CURRENT REPORT UNDER SECTION 17 OF THE SECURITIES REGULATION CODE AND SRC RULE 17.2(c) THEREUNDER
1. Date of Report (Date of earliest event reported)
Dec 2, 2020
2. SEC Identification Number
AS 094-004462
3. BIR Tax Identification No.
000-426-523-000
4. Exact name of issuer as specified in its charter
GLOBAL-ESTATE RESORTS, INC.
5. Province, country or other jurisdiction of incorporation
Metro Manila, Philippines
6. Industry Classification Code(SEC Use Only)
7. Address of principal office
16th Floor, Alliance Global Tower, 36th Street corner 11th Avenue, Uptown Bonifacio, Taguig City, Metro Manila, PhilippinesPostal Code1634
8. Issuer's telephone number, including area code
(632)5318-4374
9. Former name or former address, if changed since last report
N/A
10. Securities registered pursuant to Sections 8 and 12 of the SRC or Sections 4 and 8 of the RSA
Title of Each Class
Number of Shares of Common Stock Outstanding and Amount of Debt Outstanding
Common
10,986,000,000
11. Indicate the item numbers reported herein
Item 9(b)
The Exchange does not warrant and holds no responsibility for the veracity of the facts and representations contained in all corporate disclosures, including financial reports. All data contained herein are prepared and submitted by the disclosing party to the Exchange, and are disseminated solely for purposes of information. Any questions on the data contained herein should be addressed directly to the Corporate Information Officer of the disclosing party.
Global-Estate Resorts, Inc.GERI
PSE Disclosure Form 4-3 - Amendments to Articles of Incorporation References: SRC Rule 17 (SEC Form 17-C) and Section 4.4 of the Revised Disclosure Rules
Subject of the Disclosure
Amendment to Article Three of the Amended Articles of Incorporation
Background/Description of the Disclosure
In its meeting held on 2 December 2020, the Board of Directors approved the amendment to Article Three of its Amended Articles of Incorporation to change its principal office address from 16th Floor, Alliance Global Tower, 36th Street corner 11th Avenue, Uptown Bonifacio, Taguig City, 1634, Metro Manila, Philippines to 9/F EASTWOOD GLOBAL PLAZA, PALM TREE AVENUE, EASTWOOD CITY, BAGUMBAYAN, QUEZON CITY, METRO MANILA, PHILIPPINES.

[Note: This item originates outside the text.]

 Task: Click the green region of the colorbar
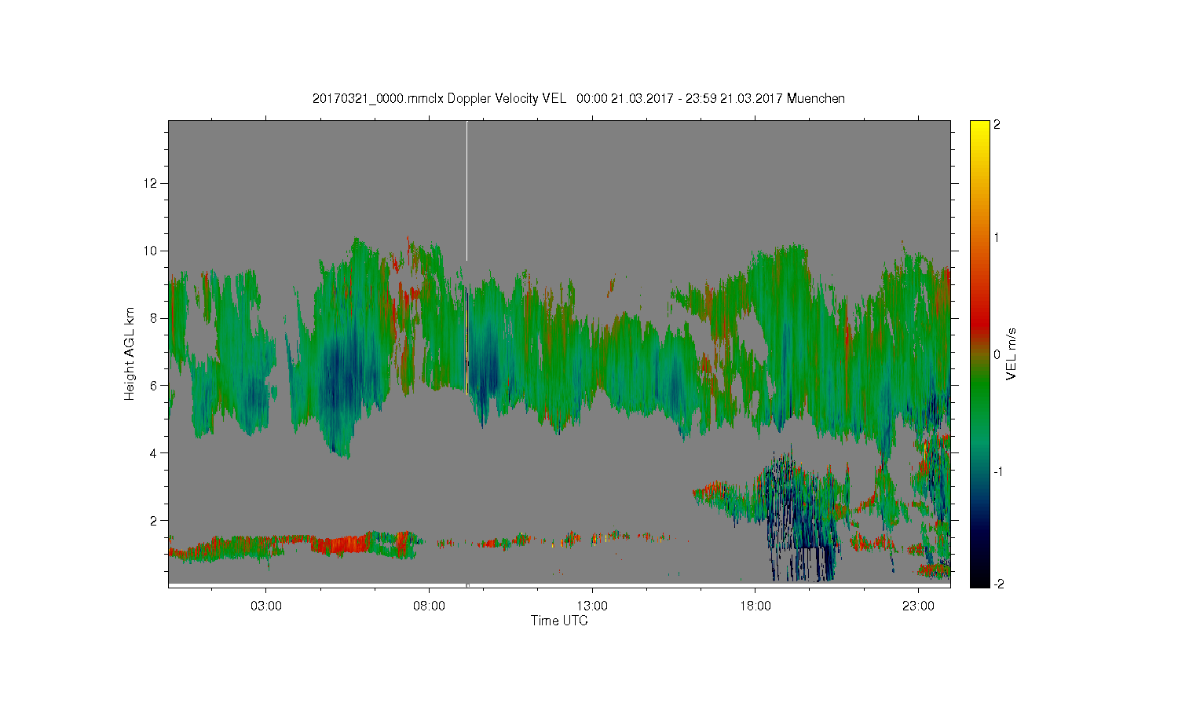(979, 393)
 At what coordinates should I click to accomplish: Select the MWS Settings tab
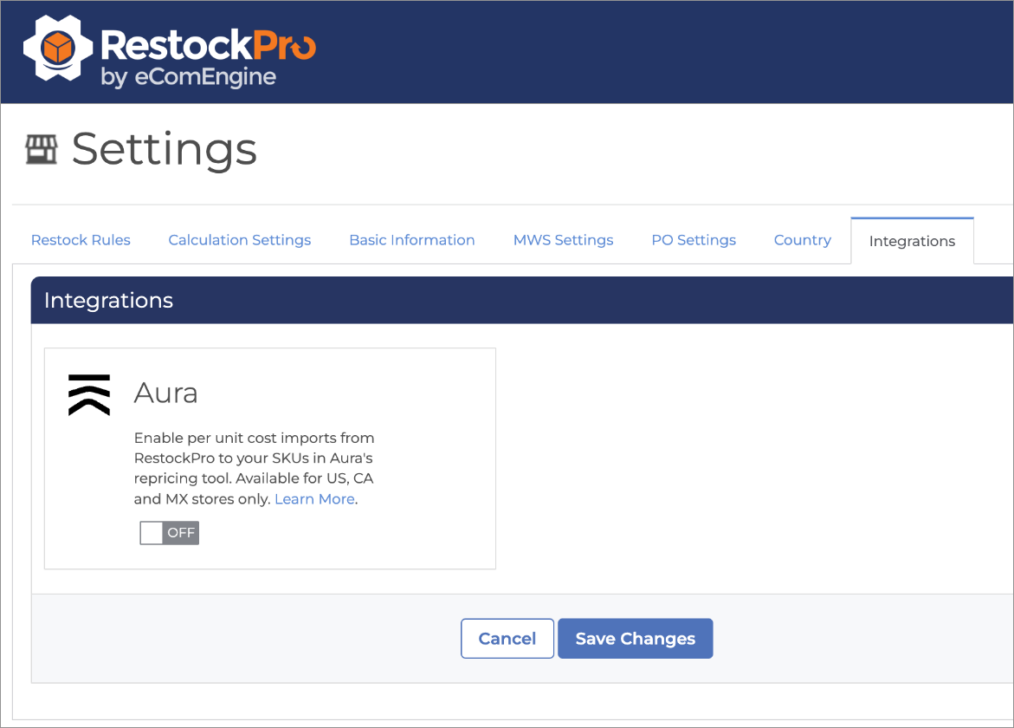tap(563, 240)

Date of Approval by Board of Directors
Dec 2, 2020
Date of Approval by Stockholders
TBA
Other Relevant Regulatory Agency, if applicable
N/A
Date of Approval by Relevant Regulatory Agency, if applicable
N/A
Date of Approval by Securities and Exchange Commission
TBA
Date of Receipt of SEC approval
TBA
Amendment(s)
Article No.
From
To
Article Three
THIRD: That the place where the principal office of the corporation is to be established or located is at the 16th Floor, Alliance Global Tower, 36th Street corner 11th Avenue, Uptown Bonifacio, Taguig City, 1634, Metro Manila, Philippines. The Corporation may establish and maintain branch offices elsewhere in the Philippines as the Board of Directors may determine from time to time.
THIRD: That the place where the principal office of the corporation is to be established or located is at the 9/F Eastwood Global Plaza, Palm Tree Avenue, Eastwood City, Bagumbayan, Quezon City, Metro Manila, Philippines. The Corporation may establish and maintain branch offices elsewhere in the Philippines as the Board of Directors may determine from time to time.
Rationale for the amendment(s)
The amendment of Article Three of the Amended Articles of Incorporation is being made in order to reflect the transfer of GERI's principal office address.
The timetable for the effectivity of the amendment(s)
Expected date of filing the amendments to the Articles of Incorporation with the SEC
TBA
Expected date of SEC approval of the Amended Articles of Incorporation
TBA
Effect(s) of the amendment(s) to the business, operations and/or capital structure of the Issuer, if any
None.
Other Relevant Information
The proposed amendment to the Corporation’s Article Three of its Amended Articles of Incorporation will be submitted for written assent of the shareholders as of record date of 17 December 2020, representing at least 2/3 of the outstanding capital stock.